The leaves are amazing fried then steamed in garlic and chicken stock. We all love them, well, except for FDPG, who hates everything that doesn't contain either chocolate or macaroni.

Guess what these are.

Oh give up, you know you'll never guess.


I do not lie.

I am following the advice of Tim and Joe from Gardening With Tim and Joe on the BBC (Radio Leeds), although strictly speaking it was Joe who gave this advice...

"Place some well rotted compust on yer tatties, chook them in a coople uv six packs and poot thum in yer greenhouse er cold frem fer a wee whiley until they've sprouted a wee bit, then plant thim, and yull have tatties in time fer Easter dinner."

Yeah, yeah, I'm a little late on this Easter dinner business and I'm not using well rotted compust and they aren't sprouted or in the ground as yet nor are they even in six packs but I seem to be getting vaguely similar results. These are Yukon Gold potatoes. I wonder what Joe thinks of Yukon Gold potatoes?
And finally, if you have read any of my gardening columns you'll know of my travails with that thing known as Pear Rust and how it caused me Intense Jane Austen Heroine Anguish last summer when my little pear tree (upon which I have every intention of placing a partridge come Christmas time) came out all spotted. Well, cast your eyes upon that fat red bud on that branch there! My eyes might be deceiving me but I think I see the beginnings of a Louisebonne pear. This has never ever happened before. Does this mean that my travails with rust might, just might, be a thing of the past?

(Sheila faints dead away like the woman in the Edward Gorey Masterpiece Theatre montage).

There you go. Happy gardening. From Sheila here at Radio Greenridge.


Anonymous said...

HI LITTLE PEAS!!!!!!!!!!!!!!!!!!!
Oh, they are so adorable! And so happy with all the treats you are giving them! My method of throwing them in the ground and crossing my fingers seems a little cruel after hearing about the lovely treatment you gave these peas.

I was a little horrified when I heard you'd be selling strawberry plants as well. In our house, we can never grow enough and I stick strawberry plants in wherever there is space. I can't believe you have flowers on them already - lucky you!

p.s. I never pictured you with a mustache...


Heather said...

Reading your blog is like garden torture, Shelia, now I miss my pear tree too. It looks like you had a load of blooms on yours, hopefully you'll have lots of pears.

sheila said...

(squeaky voices in unison): Hi S! We're having a lovely time over here!

Oh honestly. Pretending peas are alive.

I do have too many strawberries, although I am being very heroic about trying to fit them into what little garden space I have left. They have turned into their own Star Trek Trouble With Tribbles episode, I kid you not.

signed, Sherlock Sheila

Rebecca said...

Oh, I'll buy some of your strawberries. I can just drive up in my black car, wearing my black trench coat and sunglasses and I'll take 8 of those babies off of your hands.

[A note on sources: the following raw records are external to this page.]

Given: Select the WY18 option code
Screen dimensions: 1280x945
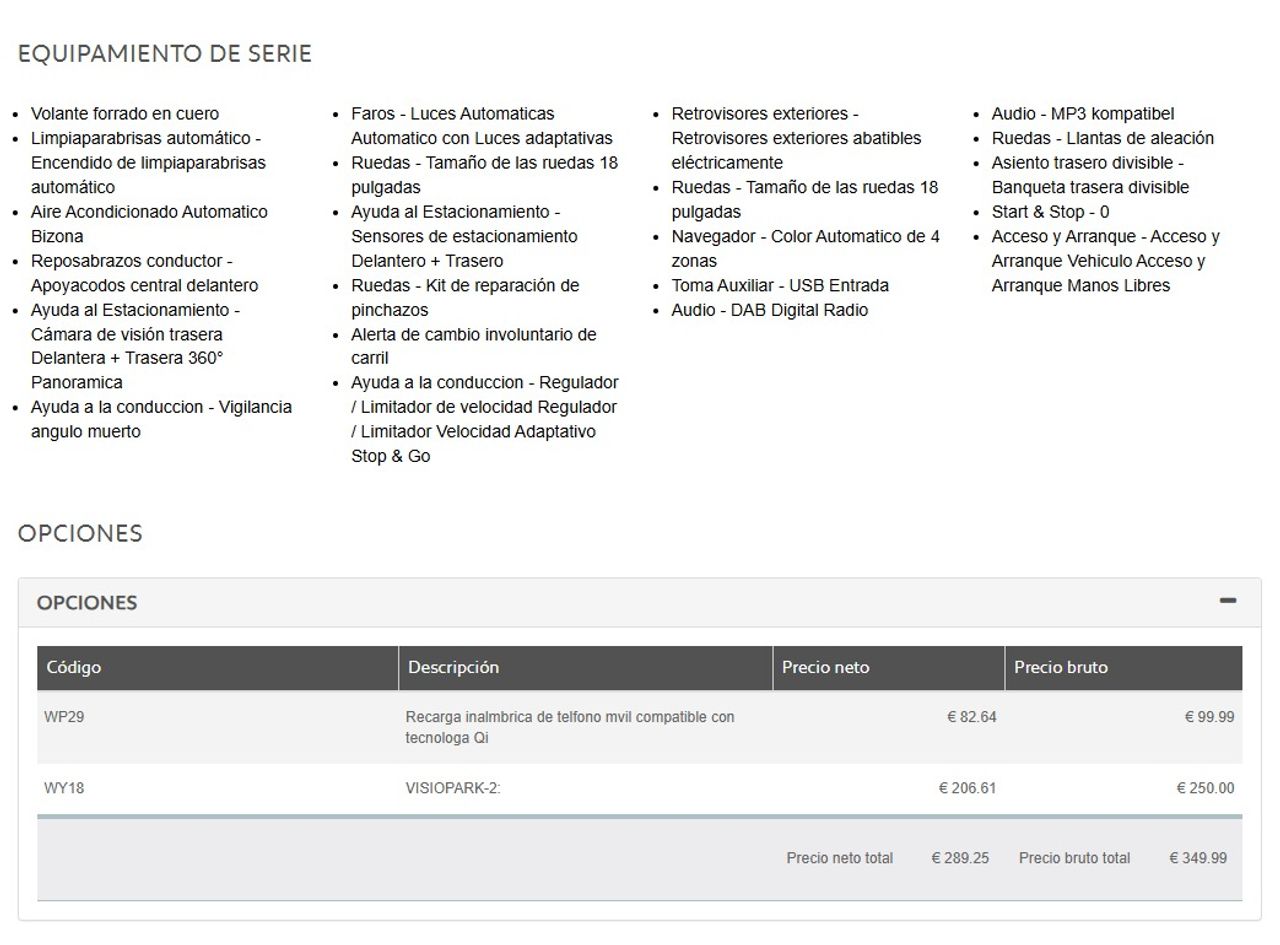Looking at the screenshot, I should click(64, 788).
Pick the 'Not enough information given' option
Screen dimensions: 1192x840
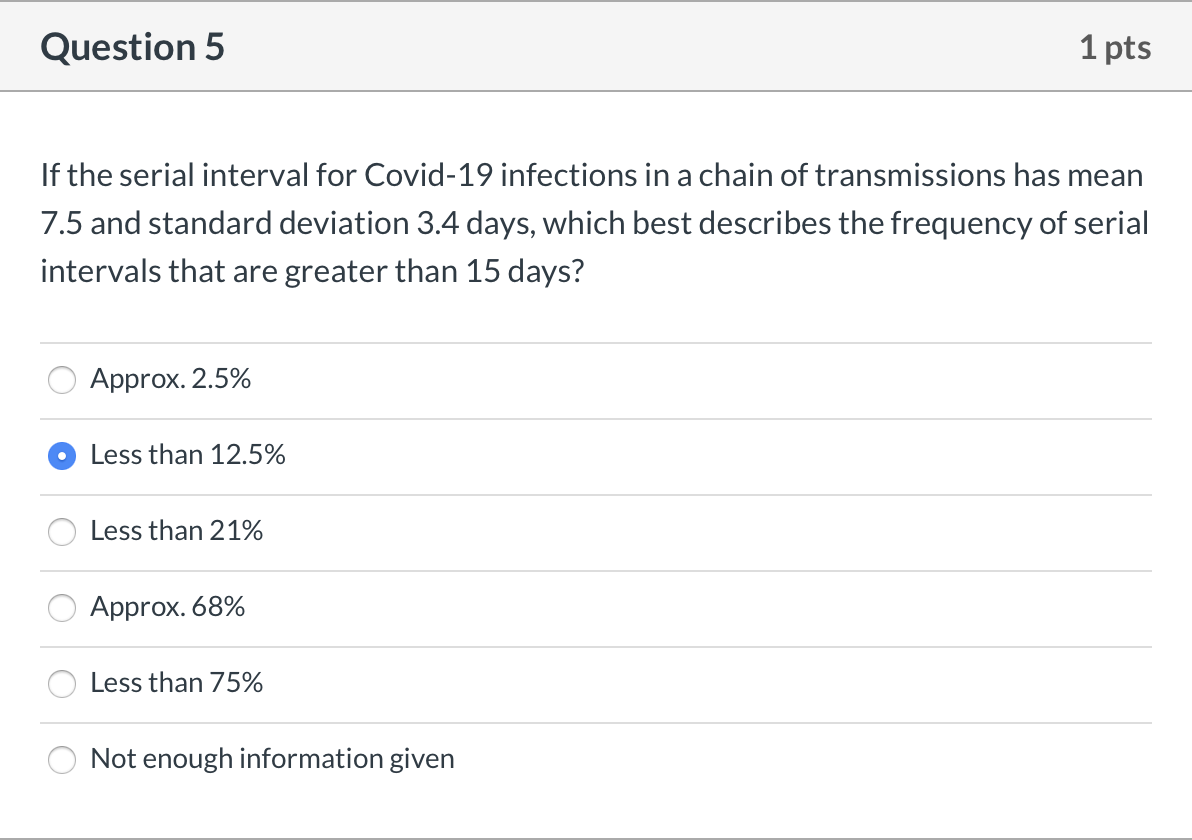click(x=62, y=760)
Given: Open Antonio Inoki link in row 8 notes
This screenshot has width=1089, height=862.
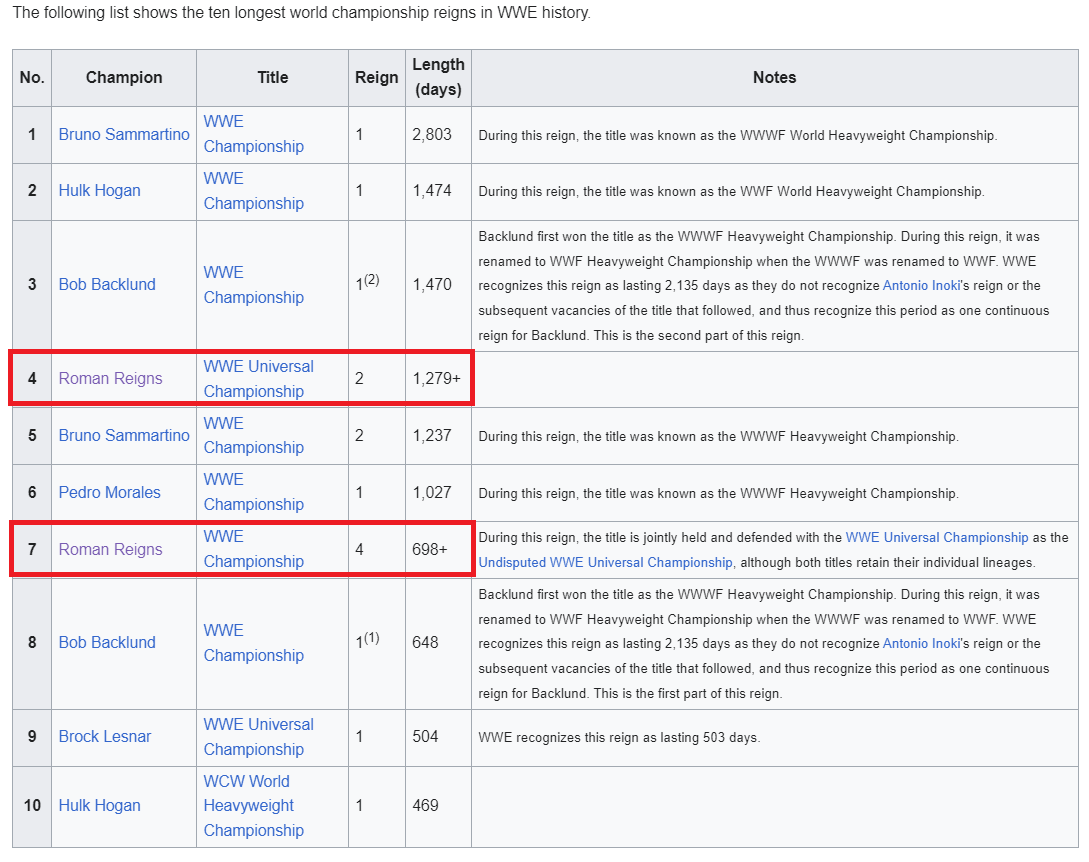Looking at the screenshot, I should pyautogui.click(x=921, y=643).
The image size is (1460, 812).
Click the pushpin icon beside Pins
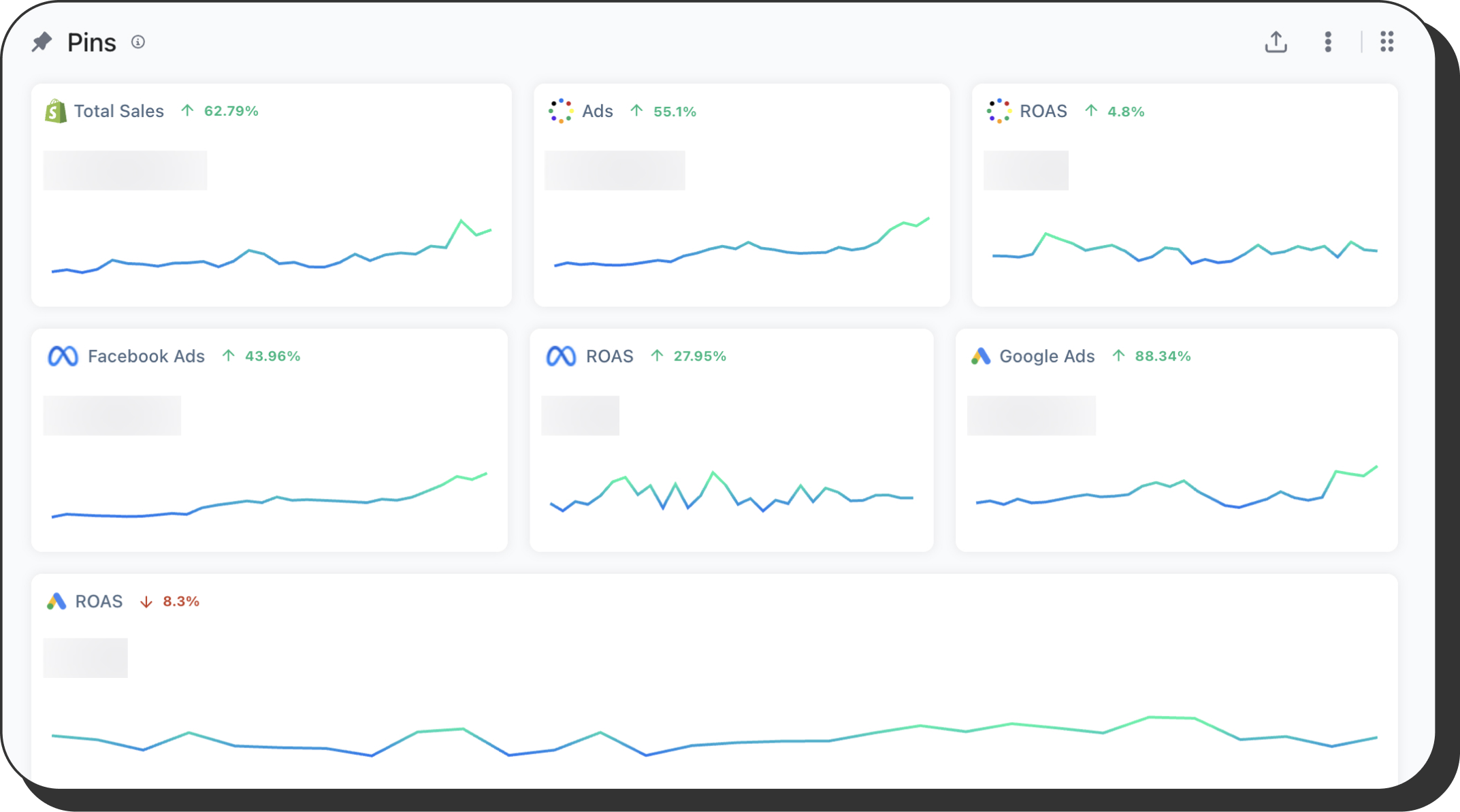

Oh, I guess I should ask...

Are they they sweet and juicy kind? There are some that have really tough seeds and I'm not so keen on those...

I, too, have a terrible time growing carrots. Here. In this climate. I never had trouble in Alberta. Just here.

Why is that???


sheila said...

You just wait Heather! When you've got your back 400 and you're growing acres of wheat I'll send this back to you, to remind you.

Rebecca, make sure you have a silencer on that pist- err - engine. I think they are Totems. I'm not actually sure anymore. I bought the parent plants about 7 years ago and these are the babies (there's been about a zillion generations). If you feed them heavily they really are fat and juicy. The babies are smallish plants so they will come into their own next year more so than this year.

Mrs. Deeply Suburban said...

Hi from a naughty novice gardener only now sowing seeds. In our little grow op to start.

I agree with Heather. It is torture. We actually had brief snow and sleet here the other day... Some whine with those veggies?